# Unmarried Partners in Dubai



## MelTony (Sep 23, 2008)

HI Everyone

My partner and I have been living together for 18 months in London, and there is a possible job opportunity for my partner to get a job in Dubai.

Does anyone know the rules about visas for an unmarried partner?

Are we allowed to live together in Dubai?


----------



## Pasanada (Feb 5, 2008)

MelTony said:


> HI Everyone
> 
> My partner and I have been living together for 18 months in London, and there is a possible job opportunity for my partner to get a job in Dubai.
> 
> ...


Unmarried partners are unable to sponser their bf/gf.

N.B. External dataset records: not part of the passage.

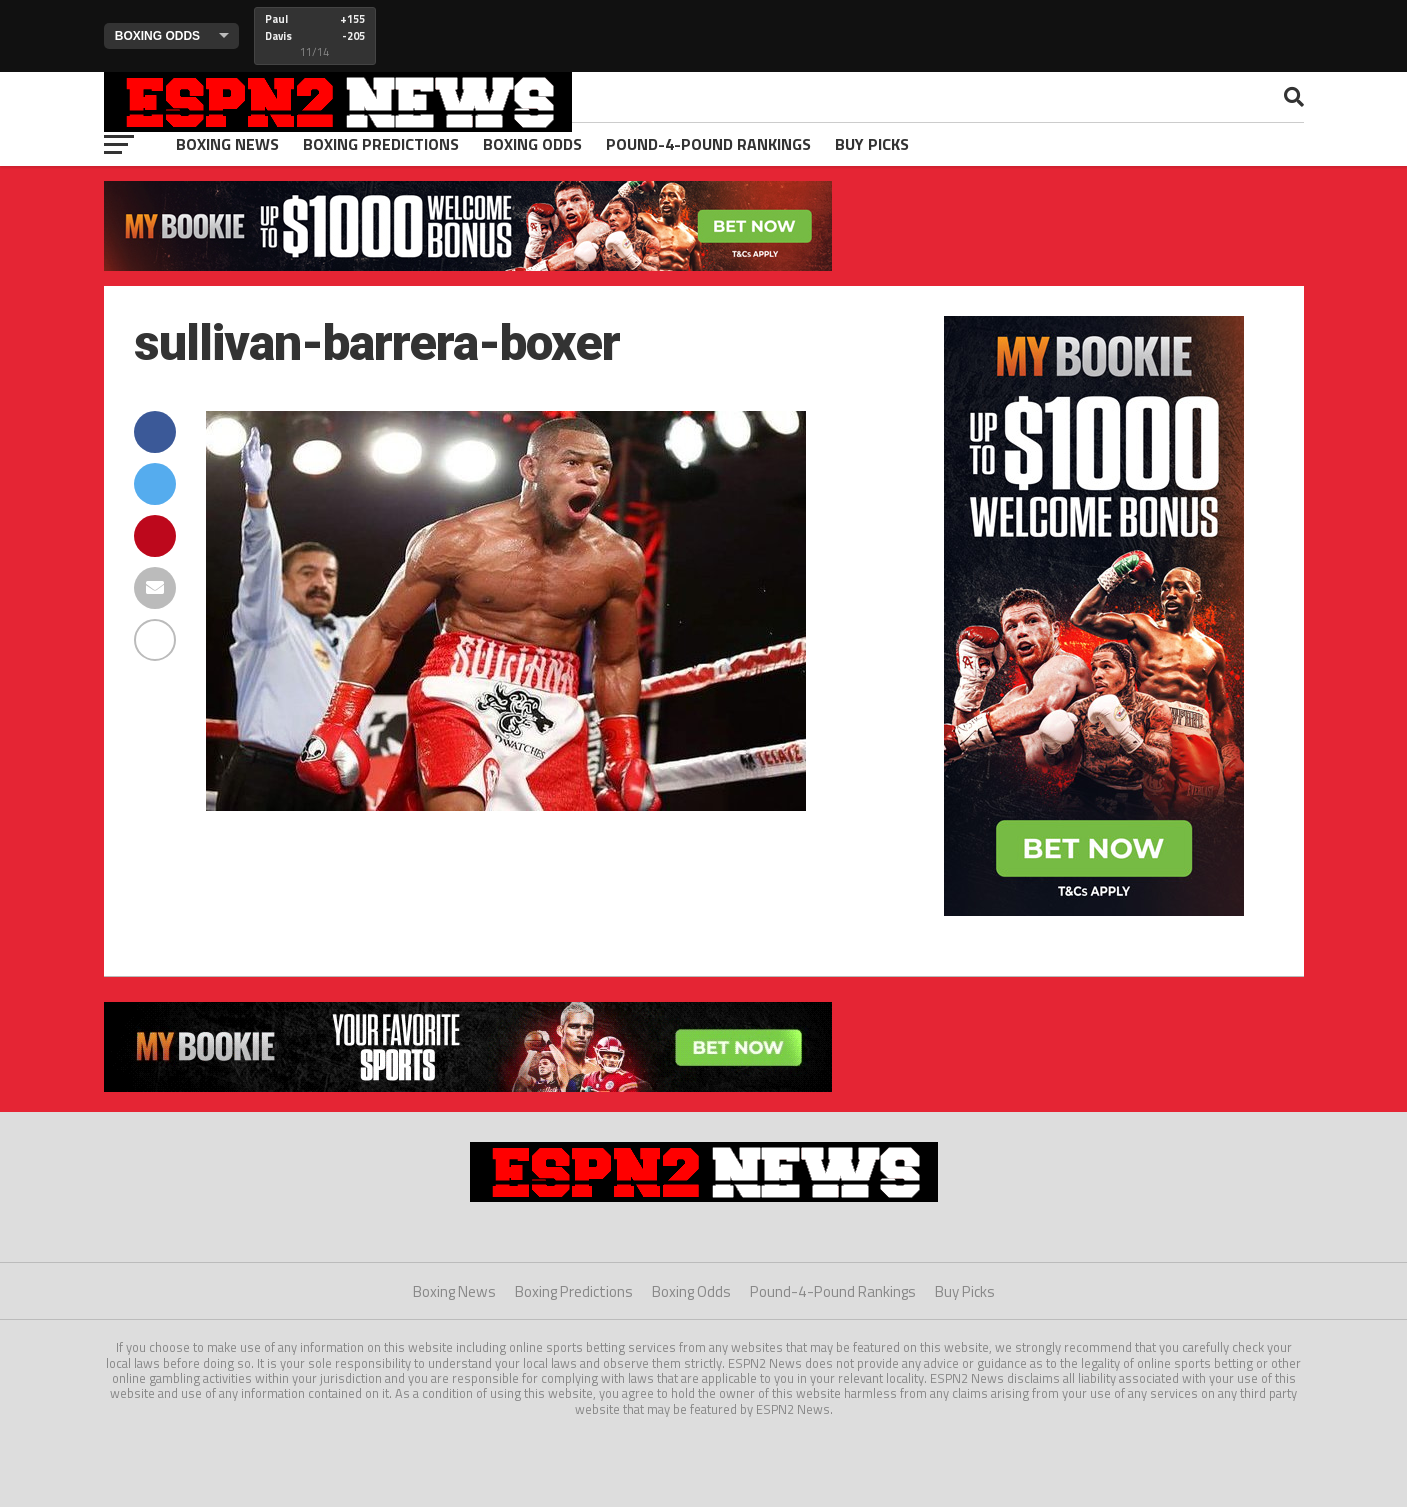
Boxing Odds (532, 144)
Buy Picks (872, 144)
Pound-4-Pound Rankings (708, 144)
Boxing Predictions (381, 144)
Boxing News (227, 144)
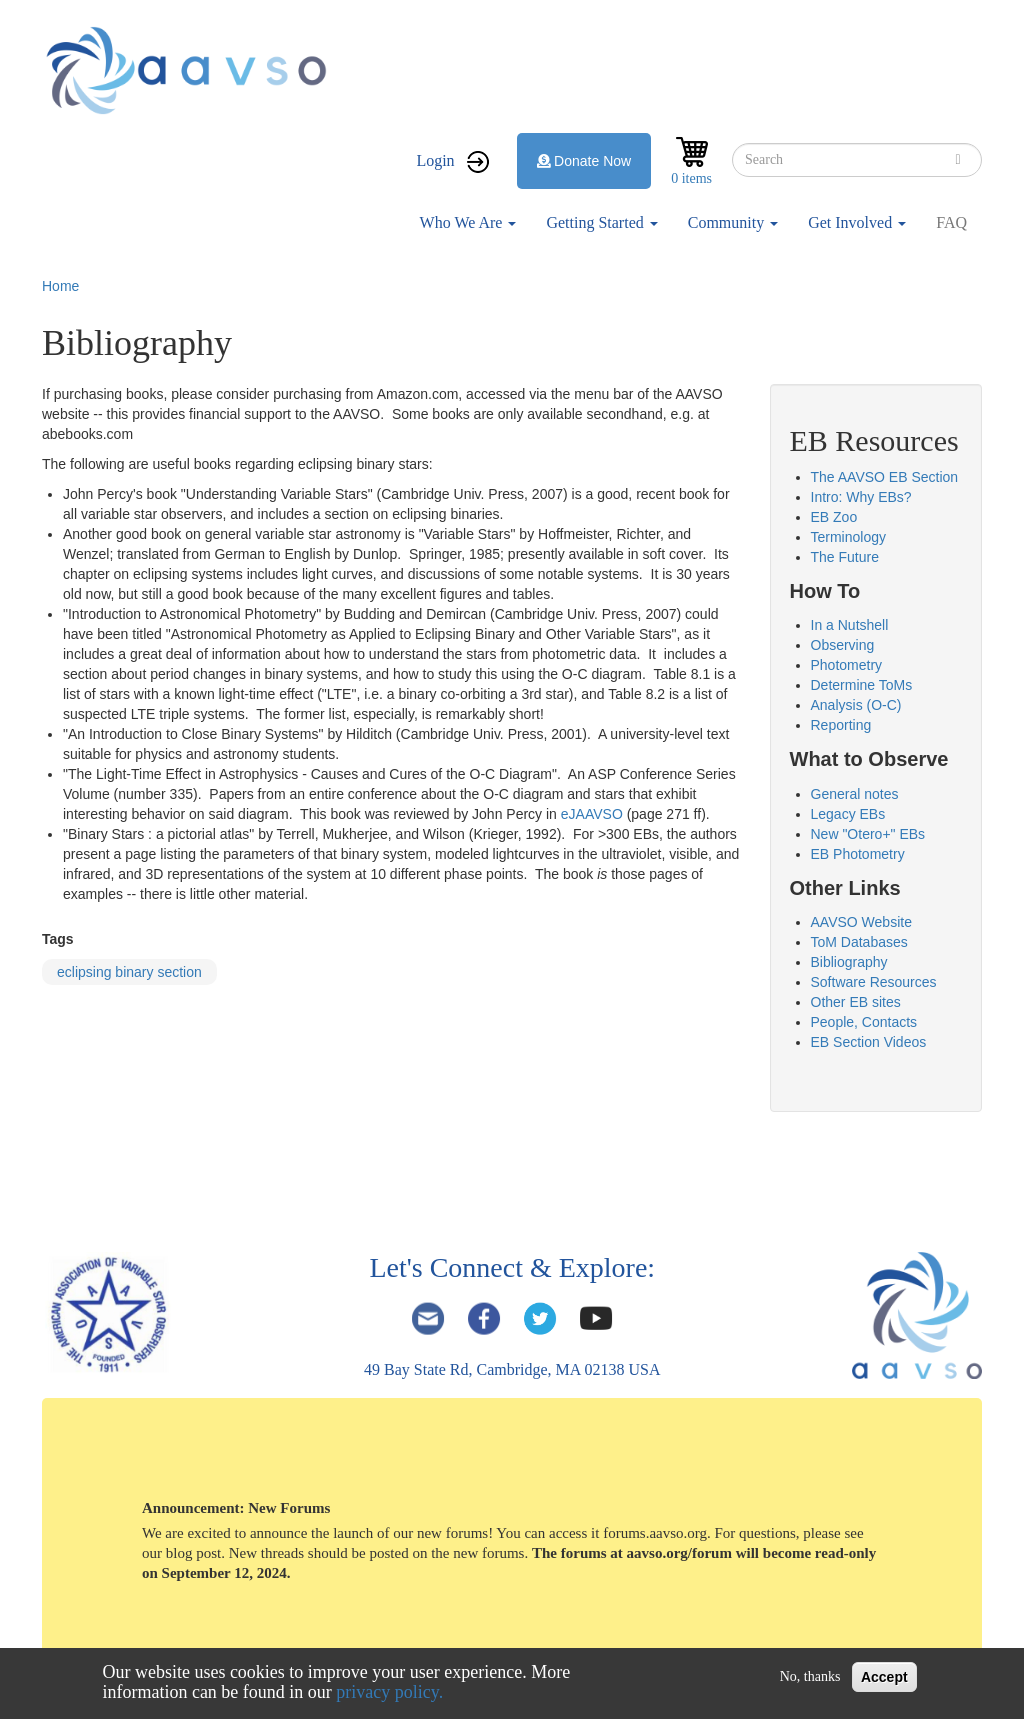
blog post (193, 1553)
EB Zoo (834, 517)
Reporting (841, 725)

It is illegal to live together if unmarried, you will face arrest and deportation if caught.

The UAE is an Islamic country, the laws of the land should be adhered to and cultural sensitivites respected.

HTH


----------



## Maz25 (Jul 6, 2008)

Pasanada said:


> It is illegal to live together if unmarried, you will face arrest and deportation if caught.

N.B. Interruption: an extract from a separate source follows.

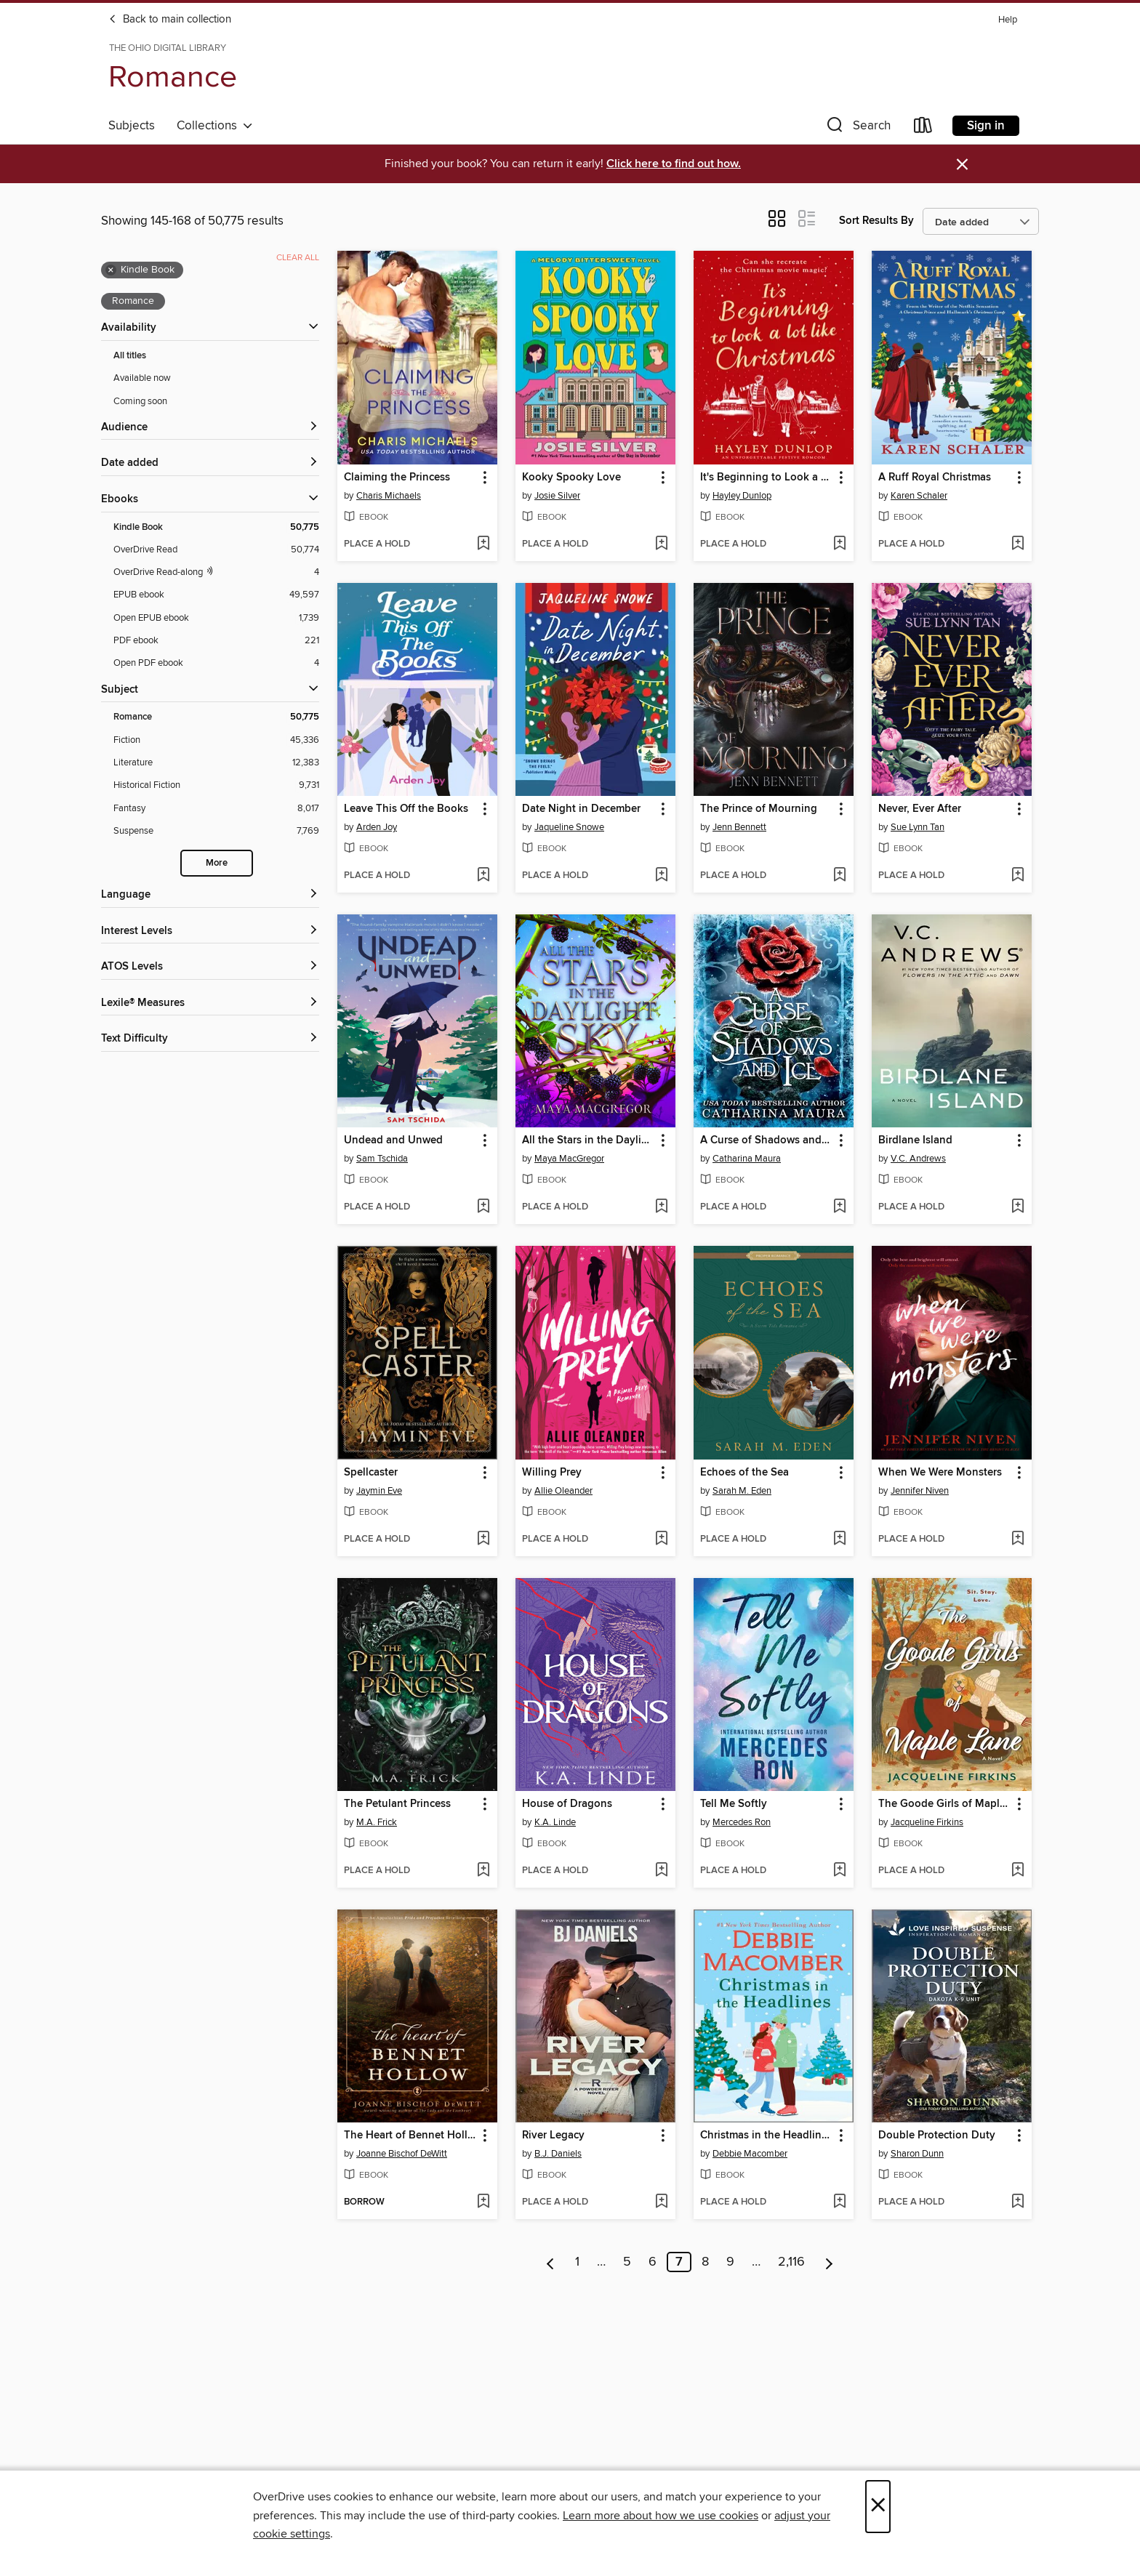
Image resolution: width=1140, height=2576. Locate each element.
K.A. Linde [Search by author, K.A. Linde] (555, 1822)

Deportation will probably follow a stint in some nasty jail!


----------



## crazymazy1980 (Aug 2, 2008)

MelTony said:


> HI Everyone
> 
> My partner and I have been living together for 18 months in London, and there is a possible job opportunity for my partner to get a job in Dubai.
> 
> ...


How do mate,

Please at least do a cursory search on the forum as there is the same question asked on the front page as I look at your question. 

Although Pasanada and Maz are much nicer than me and have answered your question. 

I'm normally much more cheerful


----------



## mazdaRX8 (Jul 13, 2008)

Someone should make this topic a sticky on this sub-forum with some hard facts FAQ style.


----------



## Pasanada (Feb 5, 2008)

Thanks, Crazy, the cheque is in the post! 

Mazda, I totally concur with your idea!


----------



## Elphaba (Jan 24, 2008)

The issue is mentioned in one of the stickys - post 8 in 'Are you moving to Dubai -this might help'. Sadly too few people bother to read that before asking questions.

When I get the time I will be reorganising all the factual info at the top, but it is time-consuming and you don't get paid to moderate!

Keep up the good work folks. 

-


----------



## Mrman (Jul 14, 2008)

Maybe you should change the title to...

STOP- READ THIS BEFORE YOU POST


----------